- WHAT IS ASKED -
1. In the court order, what sentence did the petitioner receive after pleading guilty?
2. Please echo the entries verbatim, beginning with the line that contains "Given: Click the" and continuing through the line that contains "click(x=640, y=515)".

United States District Court, N.D. Georgia, Atlanta Division

October 16, 2014



WILLIAM S. DUFFEY, Jr., District Judge.

This matter is before the Court on Magistrate Judge Justin S. Anand's Final Report and Recommendation ("R&R") [19], and Petitioner William Randy Johnson's ("Petitioner") Objections [23] to the R&R. The R&R considers Petitioner's Petition for Writ of Habeas Corpus [1] ("Petition") and Respondent Darren Gunnels's ("Respondent") Motion to Dismiss [16]. The Magistrate Judge recommended, in his R&R, that Respondent's Motion to Dismiss be granted and the Petition be dismissed as untimely. The Magistrate Judge recommended that a Certificate of Appealability ("COA") not be issued.


On September 16, 2011, Petitioner pleaded guilty to one count of hit and run resulting in injury and one count of serious injury by vehicle, and was sentenced to six years of probation. ([17-1] at 6). Petitioner did not file an appeal.

- AVAILABLE RECORDS -
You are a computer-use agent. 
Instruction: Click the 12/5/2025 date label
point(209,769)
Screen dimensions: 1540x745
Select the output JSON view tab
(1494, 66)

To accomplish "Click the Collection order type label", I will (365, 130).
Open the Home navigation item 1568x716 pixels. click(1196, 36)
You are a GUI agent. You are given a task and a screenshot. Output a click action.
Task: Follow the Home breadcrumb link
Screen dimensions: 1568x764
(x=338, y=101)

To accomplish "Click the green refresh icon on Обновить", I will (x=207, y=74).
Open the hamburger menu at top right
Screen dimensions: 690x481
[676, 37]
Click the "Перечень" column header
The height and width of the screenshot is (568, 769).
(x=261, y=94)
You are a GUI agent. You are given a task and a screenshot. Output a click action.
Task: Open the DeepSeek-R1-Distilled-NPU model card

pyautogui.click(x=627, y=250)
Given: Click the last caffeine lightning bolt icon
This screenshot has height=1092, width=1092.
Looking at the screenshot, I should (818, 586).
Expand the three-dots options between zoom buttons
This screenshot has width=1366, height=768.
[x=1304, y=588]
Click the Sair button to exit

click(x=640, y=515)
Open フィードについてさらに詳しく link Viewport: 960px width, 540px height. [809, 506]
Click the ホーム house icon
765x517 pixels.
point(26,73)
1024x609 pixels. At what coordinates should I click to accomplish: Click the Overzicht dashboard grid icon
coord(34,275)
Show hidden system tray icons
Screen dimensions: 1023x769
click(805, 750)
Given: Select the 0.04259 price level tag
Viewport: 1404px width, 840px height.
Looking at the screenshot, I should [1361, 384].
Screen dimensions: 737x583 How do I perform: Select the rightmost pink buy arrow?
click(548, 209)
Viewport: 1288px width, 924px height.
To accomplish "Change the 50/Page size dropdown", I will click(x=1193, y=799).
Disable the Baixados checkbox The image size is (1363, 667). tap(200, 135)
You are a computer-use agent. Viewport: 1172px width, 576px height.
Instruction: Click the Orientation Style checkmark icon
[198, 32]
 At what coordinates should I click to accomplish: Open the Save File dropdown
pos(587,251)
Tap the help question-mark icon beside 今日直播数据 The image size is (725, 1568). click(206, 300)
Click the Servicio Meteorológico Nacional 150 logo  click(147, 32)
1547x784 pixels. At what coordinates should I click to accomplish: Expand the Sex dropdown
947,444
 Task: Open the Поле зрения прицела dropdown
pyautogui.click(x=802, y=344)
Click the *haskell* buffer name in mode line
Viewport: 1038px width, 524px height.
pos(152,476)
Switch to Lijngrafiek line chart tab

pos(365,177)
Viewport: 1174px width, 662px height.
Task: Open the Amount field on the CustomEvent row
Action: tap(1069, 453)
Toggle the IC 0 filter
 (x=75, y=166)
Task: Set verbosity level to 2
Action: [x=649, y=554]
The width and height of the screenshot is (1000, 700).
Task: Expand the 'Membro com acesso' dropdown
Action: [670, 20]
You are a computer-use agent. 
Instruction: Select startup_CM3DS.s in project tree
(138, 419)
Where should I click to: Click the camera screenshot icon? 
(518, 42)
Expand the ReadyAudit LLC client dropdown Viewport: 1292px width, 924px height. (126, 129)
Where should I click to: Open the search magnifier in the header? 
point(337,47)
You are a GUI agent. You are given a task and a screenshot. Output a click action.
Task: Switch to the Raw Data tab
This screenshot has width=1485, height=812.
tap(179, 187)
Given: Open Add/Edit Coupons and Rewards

- ANSWERS FOR THE TASKS -
1. Six years of probation.

2.
Given: Click the last caffeine lightning bolt icon
This screenshot has height=1092, width=1092.
Looking at the screenshot, I should (818, 586).
Expand the three-dots options between zoom buttons
This screenshot has width=1366, height=768.
[x=1304, y=588]
Click the Sair button to exit

click(x=640, y=515)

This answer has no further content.